Despite all this and various attempts by
Saul to take his life (1 Samuel 18:11; 19:10) he did not retaliate. He remained
the humble servant fiercely loyal to the king. He honoured God who had anointed
Saul and was willing to wait for God’s time for his coronation. His friendship with
Jonathan could not be taken for granted as well. Such was the lofty height of
his loyalty to the throne. Great leaders are loyal leaders like David.
One
significant thing about David was his reliance on God’s word. He sought God for
direction. When he became a fugitive from Saul, he did not fight the king back
but took flight to Samuel who had anointed him. Pfeiffer and others contend
that he “needed to be reassured that God had a future for him in the scheme of
national affairs”.
This is not to doubt the Lord but to ensure that he was in
the plan for God. Many leaders have failed in this regard. Most are prone to
hasty actions as noted in the failed leadership of Saul above. Many other
instances cited in scripture (1 Samuel 30:7-8; 1 Samuel 23:2; 23:4; 30:8; 2
Samuel 2:1; 5:19; 5:23; 21:1) attest to this. One would like to note as Wood
(1979:217) that despite having been anointed and confirmed as Saul’s successor
David “still properly sought God’s will before moving to seek kingship”. That
is very remarkable of this leader! David the leader was David the enquirer; he
relied on the guidance of the Lord.
Strategy
is one key strength in David’s leadership arsenal especially on the war front. This
paper would like to make reference to his flight to the Philistine camp. His playing
the madman and getting accepted among the Philistines. Such was the depth of his
strategic prowess. As Pfeiffer and others (2001) his interaction with
Philistine broadened his knowledge of the people and their military techniques.

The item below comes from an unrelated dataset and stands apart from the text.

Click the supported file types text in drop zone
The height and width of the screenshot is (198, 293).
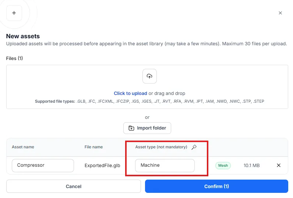pos(149,101)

These would become handy in the latter battles with the Philistines, whom he
often times routed in battle.
Again,
the “Ziklag detour” or retreat in David’s political career was equally
strategic in terms of building a constituency that would owe allegiance to him.
Buttrick and others (1962:774) support this view when they posit that “The
gathering of a host of followers owing allegiance to no one but himself now was
about to pay off, for at Ziklag, he became the founder of a small dynasty which
served to launch him on his further efforts to procure the throne of Israel”.
Such was the strategic dexterity of this future king of Israel. Of course one
cannot rule Divine providence in all this.
David’s
success as a leader as noted in the above discussion was not accidental. While
he had his own defects, any man would especially corrupted by power, he was by
and large “a man after God’s own heart”. Pfeiffer and others (2001:429) hit the
point in the clearest of terms when they posit that “The Jews of the later days
looked back to David as the ideal king, and pictured as a second David the
ruler of happy day for which they hoped”. Such nostalgic references to the
heydays of the unified monarchy under the leadership of David are not
misplaced; it demonstrates his successful leadership.